Fig Farm’s Holy Moly! is one of the more unique strains it has created. On my day’s visit to the grow, Doten pulls some Holy Moly! out to show me. The buds are completely frosted over with trichomes and are such a dark purple amethyst color that they almost look blue.

“I think it’s got sort of a cognac smell. It smells like the inside of a Tootsie Roll pop a bit,” Doten says. “That is a cross of the Cannabis Cup-winning Banana Fig crossed to a male found in an Animal Mints pack from Seed Junky, and miss Chloe made that strain.”

Along with that Tootsie Pop center taste, the tasting notes on this strain include sour cherry and mole sauce.

Next, Doten brings out five different phenotypes of Gelato #41 crossed with LD95 (an I-95 and Legend Dog cross) and I get to play the game of choosing a strain by looking for things like color, structure, and smell.

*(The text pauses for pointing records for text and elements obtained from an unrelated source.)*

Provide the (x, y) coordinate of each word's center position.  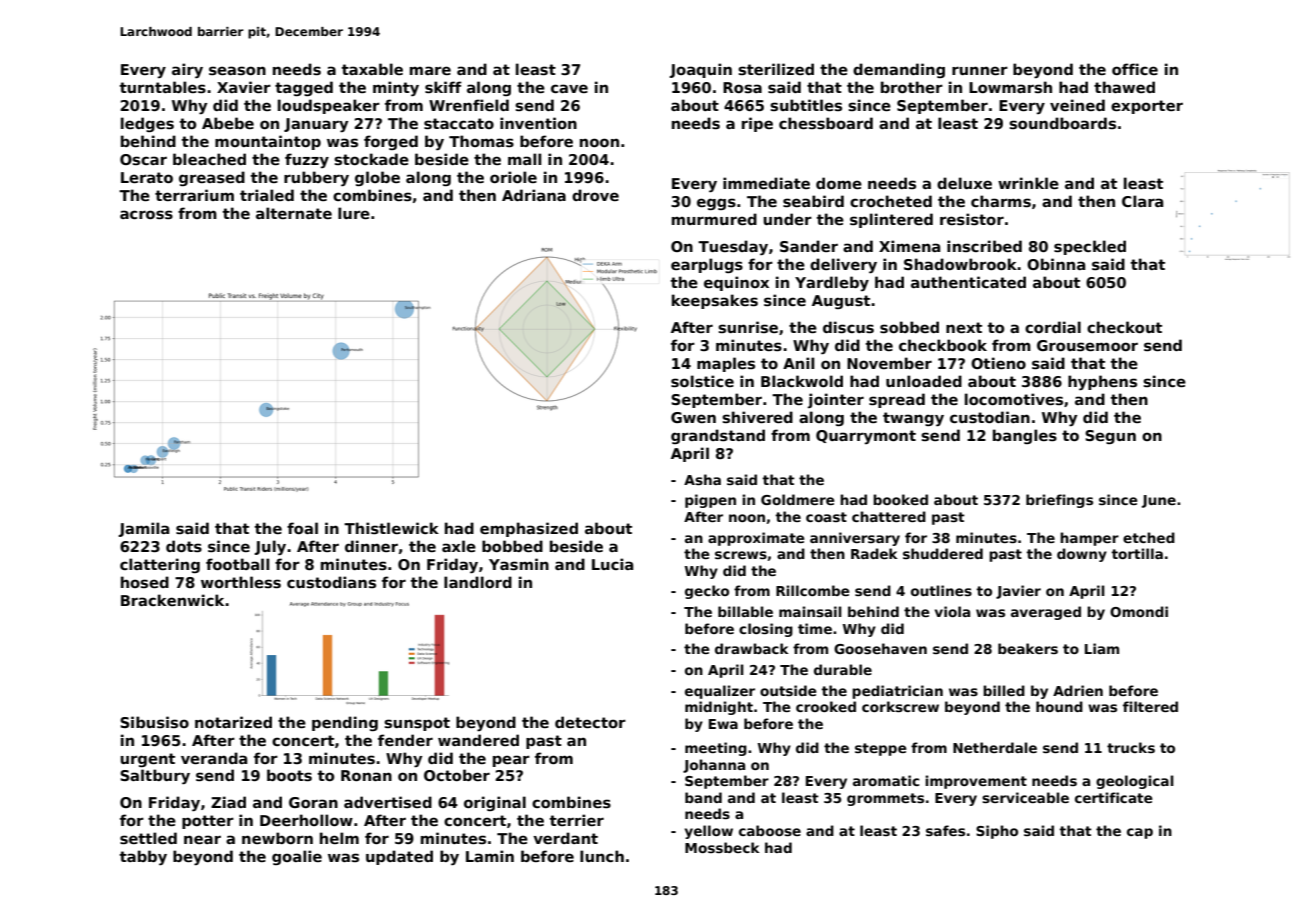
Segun (1110, 437)
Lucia (612, 564)
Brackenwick (172, 600)
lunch (602, 856)
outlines (941, 590)
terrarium (194, 195)
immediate (766, 183)
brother (912, 87)
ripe (757, 124)
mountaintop (268, 142)
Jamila (143, 529)
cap (1140, 833)
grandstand (718, 436)
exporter (1147, 107)
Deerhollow (306, 820)
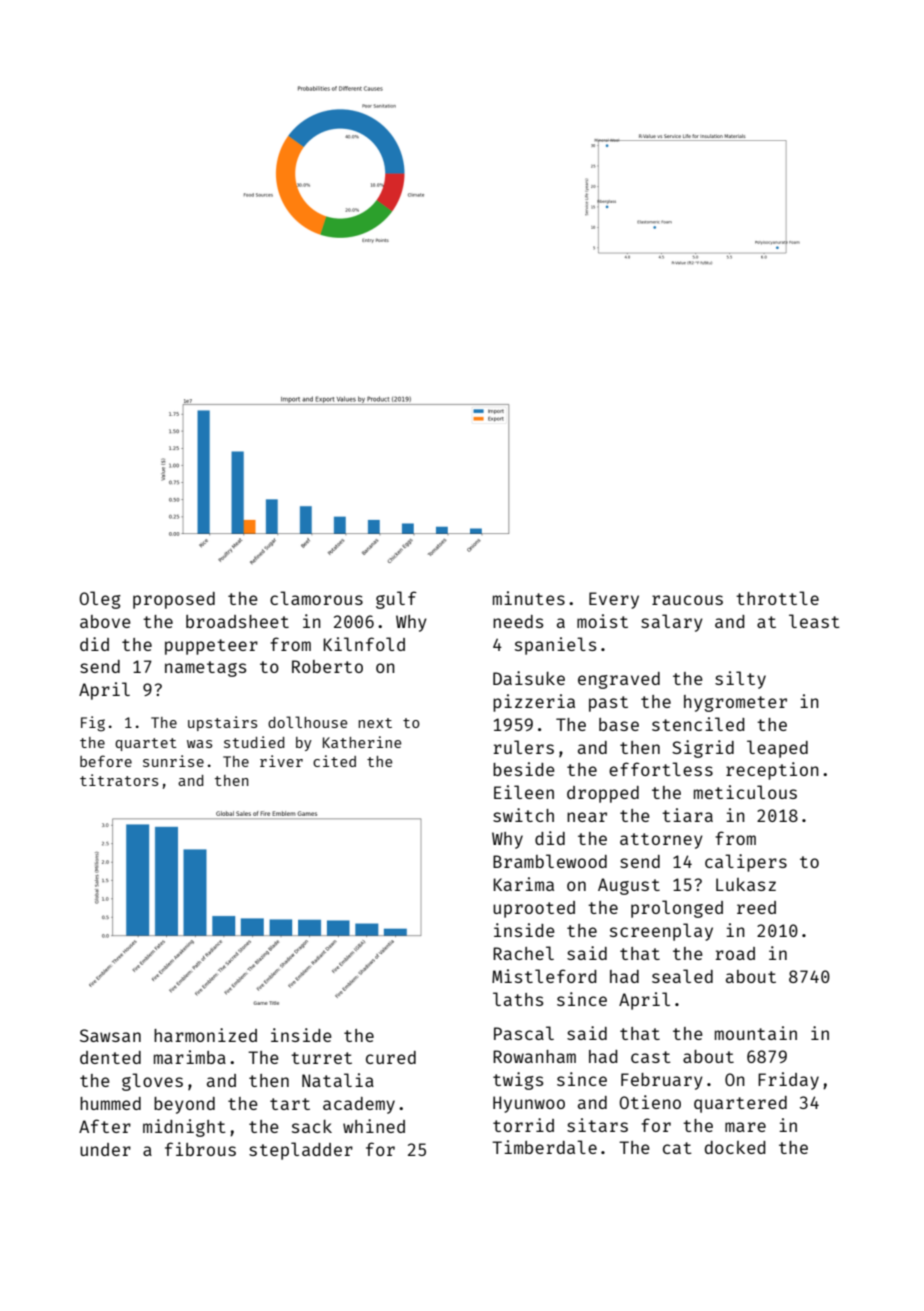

Each of the samples looks and smells incredible. It’s not an easy job.

Choosing which phenotype to develop and put on the market is serious work at Fig Farms. A sample of Orange Cookies crossed with Sherb Crasher bursts with a tangerine aroma so thick my mouth starts to water. All the cannabis I’ve seen in development is worthy of any cannabis connoisseur’s head stash, and the work to create new unique types of cannabis shows no signs of stopping.

“We still have the original Purple Fig from 2015 in our mom room,” Keith says, noting that selecting a strain ultimately comes down to its THC percentage and how it smokes. “Like a chef that doesn’t eat his food or a winemaker that doesn’t drink his wine, a breeder and popper that doesn’t smoke their pot, that’s a red flag.”